RAW DATA:
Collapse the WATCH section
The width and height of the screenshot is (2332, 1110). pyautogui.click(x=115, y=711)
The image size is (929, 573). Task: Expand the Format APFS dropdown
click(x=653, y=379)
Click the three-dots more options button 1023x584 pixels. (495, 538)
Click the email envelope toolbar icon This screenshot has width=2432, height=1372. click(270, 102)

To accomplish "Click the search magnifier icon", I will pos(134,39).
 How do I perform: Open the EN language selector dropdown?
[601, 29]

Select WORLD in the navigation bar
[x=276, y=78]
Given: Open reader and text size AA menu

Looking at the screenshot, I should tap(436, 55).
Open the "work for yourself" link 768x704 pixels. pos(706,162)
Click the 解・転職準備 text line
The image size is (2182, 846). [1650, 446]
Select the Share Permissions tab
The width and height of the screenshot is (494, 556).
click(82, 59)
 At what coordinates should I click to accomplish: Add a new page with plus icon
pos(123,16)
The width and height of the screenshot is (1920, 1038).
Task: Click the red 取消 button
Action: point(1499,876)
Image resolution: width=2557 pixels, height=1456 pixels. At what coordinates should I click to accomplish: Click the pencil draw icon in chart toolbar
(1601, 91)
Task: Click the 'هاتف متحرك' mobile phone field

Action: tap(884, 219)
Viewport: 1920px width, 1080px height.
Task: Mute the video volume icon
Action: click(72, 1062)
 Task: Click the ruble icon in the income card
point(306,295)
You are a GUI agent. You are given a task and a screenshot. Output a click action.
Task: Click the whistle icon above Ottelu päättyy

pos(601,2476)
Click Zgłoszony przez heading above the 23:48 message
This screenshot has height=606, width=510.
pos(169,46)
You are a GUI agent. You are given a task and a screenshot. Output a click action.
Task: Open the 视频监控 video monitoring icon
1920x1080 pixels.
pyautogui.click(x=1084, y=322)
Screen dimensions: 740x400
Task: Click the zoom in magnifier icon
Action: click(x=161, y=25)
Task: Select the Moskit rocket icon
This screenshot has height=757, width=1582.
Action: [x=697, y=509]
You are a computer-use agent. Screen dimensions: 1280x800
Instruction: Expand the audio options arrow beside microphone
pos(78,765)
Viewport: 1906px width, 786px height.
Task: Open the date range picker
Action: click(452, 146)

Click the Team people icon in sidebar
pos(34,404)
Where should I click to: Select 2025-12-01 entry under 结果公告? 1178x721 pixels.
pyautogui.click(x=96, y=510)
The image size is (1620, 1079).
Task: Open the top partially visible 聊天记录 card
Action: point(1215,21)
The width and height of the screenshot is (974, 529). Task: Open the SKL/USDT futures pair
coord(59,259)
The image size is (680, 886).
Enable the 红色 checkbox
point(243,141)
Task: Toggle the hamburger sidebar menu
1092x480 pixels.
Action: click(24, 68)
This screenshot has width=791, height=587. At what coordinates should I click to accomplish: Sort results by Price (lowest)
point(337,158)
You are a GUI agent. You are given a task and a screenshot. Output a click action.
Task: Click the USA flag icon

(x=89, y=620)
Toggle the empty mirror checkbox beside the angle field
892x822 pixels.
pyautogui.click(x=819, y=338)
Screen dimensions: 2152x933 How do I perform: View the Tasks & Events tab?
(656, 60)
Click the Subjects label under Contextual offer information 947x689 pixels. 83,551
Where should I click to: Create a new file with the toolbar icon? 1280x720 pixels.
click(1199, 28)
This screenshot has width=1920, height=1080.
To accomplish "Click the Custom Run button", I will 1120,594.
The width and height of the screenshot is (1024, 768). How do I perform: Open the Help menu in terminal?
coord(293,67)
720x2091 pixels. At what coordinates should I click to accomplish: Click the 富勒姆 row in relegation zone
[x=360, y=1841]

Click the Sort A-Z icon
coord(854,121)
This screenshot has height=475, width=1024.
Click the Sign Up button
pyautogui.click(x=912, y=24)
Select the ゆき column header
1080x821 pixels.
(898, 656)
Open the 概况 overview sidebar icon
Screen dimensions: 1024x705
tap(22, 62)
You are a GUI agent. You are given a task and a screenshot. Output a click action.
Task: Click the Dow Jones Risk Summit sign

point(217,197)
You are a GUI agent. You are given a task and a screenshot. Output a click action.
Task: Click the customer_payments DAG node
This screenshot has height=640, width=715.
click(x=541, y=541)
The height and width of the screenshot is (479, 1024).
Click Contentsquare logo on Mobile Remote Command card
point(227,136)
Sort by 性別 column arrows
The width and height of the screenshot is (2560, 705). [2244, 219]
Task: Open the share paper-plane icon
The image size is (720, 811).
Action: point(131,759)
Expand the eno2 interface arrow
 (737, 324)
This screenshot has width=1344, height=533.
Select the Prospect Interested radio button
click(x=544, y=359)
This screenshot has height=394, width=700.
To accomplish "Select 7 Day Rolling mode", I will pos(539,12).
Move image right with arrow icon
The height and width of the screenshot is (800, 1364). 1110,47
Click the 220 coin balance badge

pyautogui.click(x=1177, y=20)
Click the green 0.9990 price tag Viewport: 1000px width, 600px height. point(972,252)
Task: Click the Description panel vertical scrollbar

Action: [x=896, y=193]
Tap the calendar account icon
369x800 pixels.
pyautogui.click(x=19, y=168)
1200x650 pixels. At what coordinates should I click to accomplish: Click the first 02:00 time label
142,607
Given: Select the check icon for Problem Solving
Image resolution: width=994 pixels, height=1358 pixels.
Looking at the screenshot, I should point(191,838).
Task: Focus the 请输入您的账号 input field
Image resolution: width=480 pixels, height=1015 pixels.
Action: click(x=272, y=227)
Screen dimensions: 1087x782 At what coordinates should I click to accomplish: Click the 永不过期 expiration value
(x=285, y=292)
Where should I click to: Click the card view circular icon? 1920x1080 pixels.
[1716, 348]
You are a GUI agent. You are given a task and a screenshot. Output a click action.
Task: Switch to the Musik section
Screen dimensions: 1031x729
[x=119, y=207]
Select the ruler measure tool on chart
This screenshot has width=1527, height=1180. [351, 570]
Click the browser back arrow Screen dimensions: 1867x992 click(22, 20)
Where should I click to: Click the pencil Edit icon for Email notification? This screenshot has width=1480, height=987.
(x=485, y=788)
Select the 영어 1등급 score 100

EXERCISE INSTRUCTIONS:
Reproduce the listing above with no changes.

SOLUTION FOR THIS PROBLEM:
Collapse the WATCH section
The width and height of the screenshot is (2332, 1110). pyautogui.click(x=115, y=711)
The image size is (929, 573). Task: Expand the Format APFS dropdown
click(x=653, y=379)
Click the three-dots more options button 1023x584 pixels. (495, 538)
Click the email envelope toolbar icon This screenshot has width=2432, height=1372. click(270, 102)

To accomplish "Click the search magnifier icon", I will pos(134,39).
 How do I perform: Open the EN language selector dropdown?
[601, 29]

Select WORLD in the navigation bar
[x=276, y=78]
Given: Open reader and text size AA menu

Looking at the screenshot, I should tap(436, 55).
Open the "work for yourself" link 768x704 pixels. pos(706,162)
Click the 解・転職準備 text line
The image size is (2182, 846). [1650, 446]
Select the Share Permissions tab
The width and height of the screenshot is (494, 556).
click(82, 59)
 At what coordinates should I click to accomplish: Add a new page with plus icon
pos(123,16)
The width and height of the screenshot is (1920, 1038).
Task: Click the red 取消 button
Action: point(1499,876)
Image resolution: width=2557 pixels, height=1456 pixels. At what coordinates should I click to accomplish: Click the pencil draw icon in chart toolbar
(1601, 91)
Task: Click the 'هاتف متحرك' mobile phone field

Action: tap(884, 219)
Viewport: 1920px width, 1080px height.
Task: Mute the video volume icon
Action: click(72, 1062)
 Task: Click the ruble icon in the income card
point(306,295)
You are a GUI agent. You are given a task and a screenshot. Output a click action.
Task: Click the whistle icon above Ottelu päättyy

pos(601,2476)
Click Zgłoszony przez heading above the 23:48 message
This screenshot has height=606, width=510.
pos(169,46)
You are a GUI agent. You are given a task and a screenshot. Output a click action.
Task: Open the 视频监控 video monitoring icon
1920x1080 pixels.
pyautogui.click(x=1084, y=322)
Screen dimensions: 740x400
Task: Click the zoom in magnifier icon
Action: click(x=161, y=25)
Task: Select the Moskit rocket icon
This screenshot has height=757, width=1582.
Action: [x=697, y=509]
You are a computer-use agent. Screen dimensions: 1280x800
Instruction: Expand the audio options arrow beside microphone
pos(78,765)
Viewport: 1906px width, 786px height.
Task: Open the date range picker
Action: click(452, 146)

Click the Team people icon in sidebar
pos(34,404)
Where should I click to: Select 2025-12-01 entry under 结果公告? 1178x721 pixels.
pyautogui.click(x=96, y=510)
The image size is (1620, 1079).
Task: Open the top partially visible 聊天记录 card
Action: point(1215,21)
The width and height of the screenshot is (974, 529). Task: Open the SKL/USDT futures pair
coord(59,259)
The image size is (680, 886).
Enable the 红色 checkbox
point(243,141)
Task: Toggle the hamburger sidebar menu
1092x480 pixels.
Action: click(24, 68)
This screenshot has width=791, height=587. At what coordinates should I click to accomplish: Sort results by Price (lowest)
point(337,158)
You are a GUI agent. You are given a task and a screenshot. Output a click action.
Task: Click the USA flag icon

(x=89, y=620)
Toggle the empty mirror checkbox beside the angle field
892x822 pixels.
pyautogui.click(x=819, y=338)
Screen dimensions: 2152x933 How do I perform: View the Tasks & Events tab?
(656, 60)
Click the Subjects label under Contextual offer information 947x689 pixels. 83,551
Where should I click to: Create a new file with the toolbar icon? 1280x720 pixels.
click(1199, 28)
This screenshot has width=1920, height=1080.
To accomplish "Click the Custom Run button", I will 1120,594.
The width and height of the screenshot is (1024, 768). How do I perform: Open the Help menu in terminal?
coord(293,67)
720x2091 pixels. At what coordinates should I click to accomplish: Click the 富勒姆 row in relegation zone
[x=360, y=1841]

Click the Sort A-Z icon
coord(854,121)
This screenshot has height=475, width=1024.
Click the Sign Up button
pyautogui.click(x=912, y=24)
Select the ゆき column header
1080x821 pixels.
(898, 656)
Open the 概况 overview sidebar icon
Screen dimensions: 1024x705
tap(22, 62)
You are a GUI agent. You are given a task and a screenshot. Output a click action.
Task: Click the Dow Jones Risk Summit sign

point(217,197)
You are a GUI agent. You are given a task and a screenshot. Output a click action.
Task: Click the customer_payments DAG node
This screenshot has height=640, width=715.
click(x=541, y=541)
The height and width of the screenshot is (479, 1024).
Click Contentsquare logo on Mobile Remote Command card
point(227,136)
Sort by 性別 column arrows
The width and height of the screenshot is (2560, 705). [2244, 219]
Task: Open the share paper-plane icon
The image size is (720, 811).
Action: point(131,759)
Expand the eno2 interface arrow
 (737, 324)
This screenshot has width=1344, height=533.
Select the Prospect Interested radio button
click(x=544, y=359)
This screenshot has height=394, width=700.
To accomplish "Select 7 Day Rolling mode", I will pos(539,12).
Move image right with arrow icon
The height and width of the screenshot is (800, 1364). 1110,47
Click the 220 coin balance badge

pyautogui.click(x=1177, y=20)
Click the green 0.9990 price tag Viewport: 1000px width, 600px height. point(972,252)
Task: Click the Description panel vertical scrollbar

Action: [x=896, y=193]
Tap the calendar account icon
369x800 pixels.
pyautogui.click(x=19, y=168)
1200x650 pixels. At what coordinates should I click to accomplish: Click the first 02:00 time label
142,607
Given: Select the check icon for Problem Solving
Image resolution: width=994 pixels, height=1358 pixels.
Looking at the screenshot, I should point(191,838).
Task: Focus the 请输入您的账号 input field
Image resolution: width=480 pixels, height=1015 pixels.
Action: click(x=272, y=227)
Screen dimensions: 1087x782 At what coordinates should I click to accomplish: Click the 永不过期 expiration value
(x=285, y=292)
Where should I click to: Click the card view circular icon? 1920x1080 pixels.
[1716, 348]
You are a GUI agent. You are given a task and a screenshot. Output a click action.
Task: Switch to the Musik section
Screen dimensions: 1031x729
[x=119, y=207]
Select the ruler measure tool on chart
This screenshot has width=1527, height=1180. [351, 570]
Click the browser back arrow Screen dimensions: 1867x992 click(22, 20)
Where should I click to: Click the pencil Edit icon for Email notification? This screenshot has width=1480, height=987.
(x=485, y=788)
Select the 영어 1등급 score 100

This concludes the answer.